The new offer equates to cash remuneration rising between 7.5% and 10% across various job categories, up from an initial offer of between 7.5% and 9%. Producers warned that the wage offer is unaffordable and said unsustainable increases in labour costs, which account for up to 60% of annual production costs, will be “catastrophic” to the future viability of the industry.

“The sad reality is that the wage talks will be followed by talks about section 189s (retrenchment notices). There will be no winners from this strike,’ said Rossouw.
Given the battles between Amcu and the National Union of Mineworkers (NUM), it is unlikely that Amcu would settle for any offer less than the increases achieved by NUM at Northam Platinum in January, Rossouw said.
The 11-week strike ended in workers receiving increases of up to 9.5% and a once-off payment of R3 000, spread over two years. This brought the overall increases on basic wages to between 9.8% and 11.8%, NUM said at the time.

Amcu will likely drag out the strike until after the elections, given the “politics and personal vendettas involved’, said Rossouw. Communication with members will be difficult due to a number of public holidays next week and the large numbers of workers who have left Rustenburg for their rural homesteads.

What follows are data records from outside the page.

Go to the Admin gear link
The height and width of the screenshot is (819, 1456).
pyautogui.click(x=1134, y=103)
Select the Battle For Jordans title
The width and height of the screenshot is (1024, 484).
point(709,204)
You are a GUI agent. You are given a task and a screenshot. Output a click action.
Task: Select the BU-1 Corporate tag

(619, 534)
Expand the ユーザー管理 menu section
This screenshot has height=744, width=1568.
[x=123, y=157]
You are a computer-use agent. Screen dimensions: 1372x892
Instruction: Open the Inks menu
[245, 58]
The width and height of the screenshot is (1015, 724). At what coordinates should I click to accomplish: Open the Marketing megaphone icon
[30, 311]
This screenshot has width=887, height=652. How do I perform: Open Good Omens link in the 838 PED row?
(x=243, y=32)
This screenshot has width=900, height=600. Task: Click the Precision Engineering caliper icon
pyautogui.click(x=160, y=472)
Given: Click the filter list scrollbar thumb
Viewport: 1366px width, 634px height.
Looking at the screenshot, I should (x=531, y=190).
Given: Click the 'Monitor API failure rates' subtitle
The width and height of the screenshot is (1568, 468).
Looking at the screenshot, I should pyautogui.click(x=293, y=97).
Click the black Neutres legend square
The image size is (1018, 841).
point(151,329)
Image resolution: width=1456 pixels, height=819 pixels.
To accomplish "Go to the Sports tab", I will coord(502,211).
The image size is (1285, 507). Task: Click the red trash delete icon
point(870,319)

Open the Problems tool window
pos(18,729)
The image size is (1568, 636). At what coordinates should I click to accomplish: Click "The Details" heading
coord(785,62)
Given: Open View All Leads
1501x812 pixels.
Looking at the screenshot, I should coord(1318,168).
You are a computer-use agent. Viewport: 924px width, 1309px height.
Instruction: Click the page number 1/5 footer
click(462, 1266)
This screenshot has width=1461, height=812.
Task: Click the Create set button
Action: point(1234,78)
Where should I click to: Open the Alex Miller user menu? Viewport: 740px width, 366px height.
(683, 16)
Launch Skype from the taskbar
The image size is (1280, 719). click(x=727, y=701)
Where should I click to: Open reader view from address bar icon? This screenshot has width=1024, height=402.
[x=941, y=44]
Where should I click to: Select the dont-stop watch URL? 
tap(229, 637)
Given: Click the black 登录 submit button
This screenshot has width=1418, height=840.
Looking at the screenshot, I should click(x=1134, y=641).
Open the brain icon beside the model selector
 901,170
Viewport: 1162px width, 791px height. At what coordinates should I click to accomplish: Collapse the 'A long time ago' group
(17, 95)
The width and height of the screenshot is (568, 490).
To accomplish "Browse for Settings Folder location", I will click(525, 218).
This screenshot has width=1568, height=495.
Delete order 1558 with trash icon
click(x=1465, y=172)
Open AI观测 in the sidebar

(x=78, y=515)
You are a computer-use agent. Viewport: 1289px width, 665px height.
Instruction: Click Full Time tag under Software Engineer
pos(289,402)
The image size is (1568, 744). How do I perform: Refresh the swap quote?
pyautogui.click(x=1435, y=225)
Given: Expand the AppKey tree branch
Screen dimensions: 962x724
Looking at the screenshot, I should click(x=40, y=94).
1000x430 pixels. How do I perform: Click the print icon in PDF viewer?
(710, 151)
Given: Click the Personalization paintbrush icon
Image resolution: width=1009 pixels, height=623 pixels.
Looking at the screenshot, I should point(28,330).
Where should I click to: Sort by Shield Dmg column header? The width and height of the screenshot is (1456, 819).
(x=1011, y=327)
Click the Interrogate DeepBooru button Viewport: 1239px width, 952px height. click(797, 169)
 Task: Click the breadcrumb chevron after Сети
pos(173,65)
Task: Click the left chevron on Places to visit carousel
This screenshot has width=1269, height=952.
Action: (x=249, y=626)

While Amcu has no formal political ties and its president Joseph Mathunjwa has denied having political ambitions, opposition parties including the Economic Freedom Fighters and the United Democratic Front enjoy support among its members. It has also been accused of working closely with the National Union of Metalworkers (Numsa), the country’s biggest union, which has been critical of the leadership of Cosatu and its alliance partner the ANC.

Mathunjwa, who couldn’t be reached for comment, has an acrimonious history with ANC secretary general Gwede Mantashe, who was in charge of NUM when Mathunjwa got fired from the union, leading to the formation of Amcu in 1999.